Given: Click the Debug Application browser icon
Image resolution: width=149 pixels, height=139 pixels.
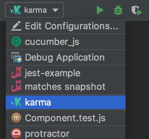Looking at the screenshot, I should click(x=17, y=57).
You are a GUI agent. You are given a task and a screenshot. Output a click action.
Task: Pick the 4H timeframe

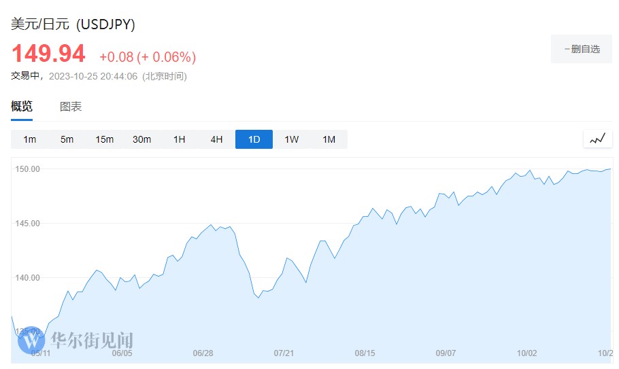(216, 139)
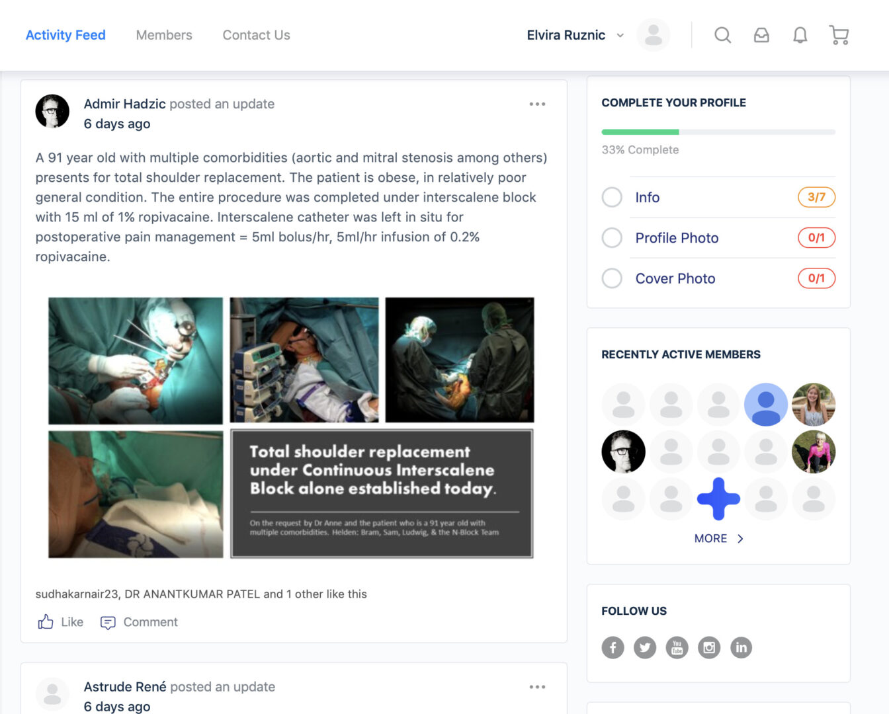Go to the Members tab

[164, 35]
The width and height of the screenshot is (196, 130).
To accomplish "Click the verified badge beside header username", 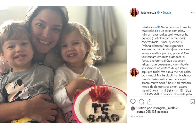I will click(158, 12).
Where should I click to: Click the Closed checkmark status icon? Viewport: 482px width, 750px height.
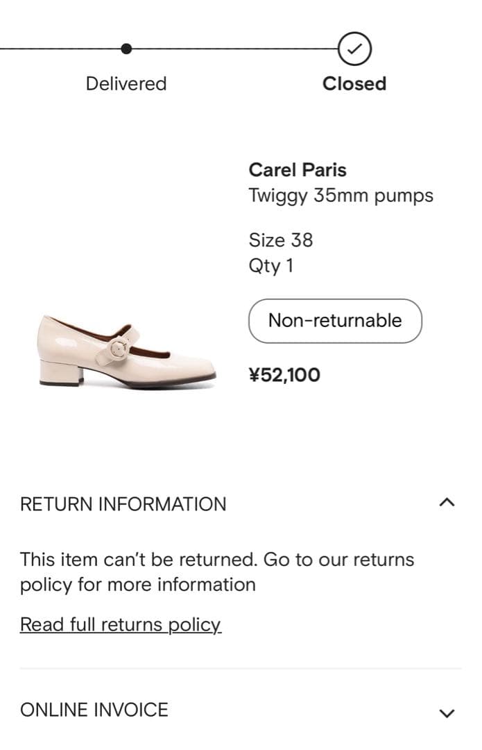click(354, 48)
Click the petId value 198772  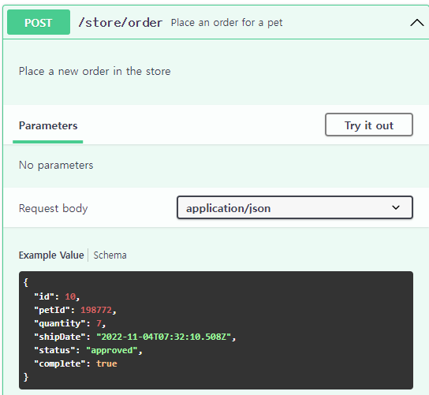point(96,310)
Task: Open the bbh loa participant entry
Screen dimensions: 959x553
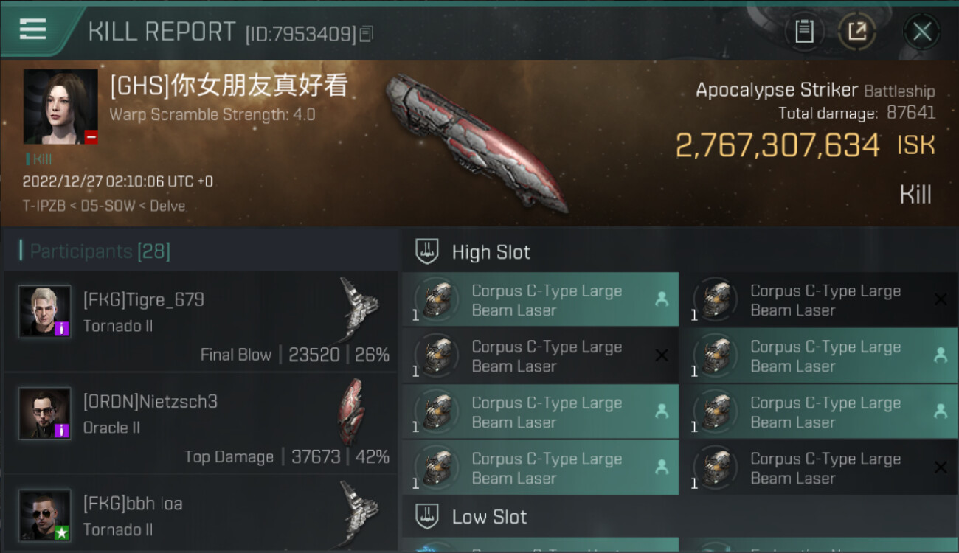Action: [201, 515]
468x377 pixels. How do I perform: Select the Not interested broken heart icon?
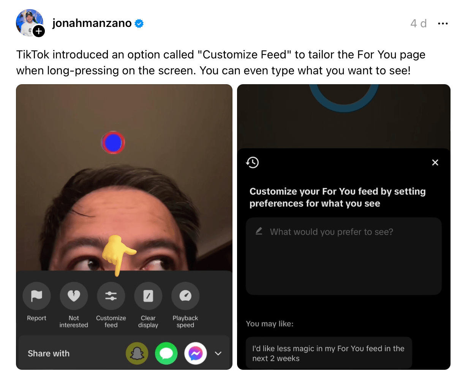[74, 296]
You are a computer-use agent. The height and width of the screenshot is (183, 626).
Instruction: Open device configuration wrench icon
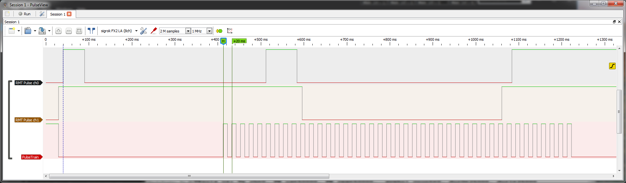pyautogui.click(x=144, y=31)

+ + + + + + +

# [DESCRIPTION OF THE TASK]
Please give only the count of lines above containing "agent".

# [FINAL ANSWER]
2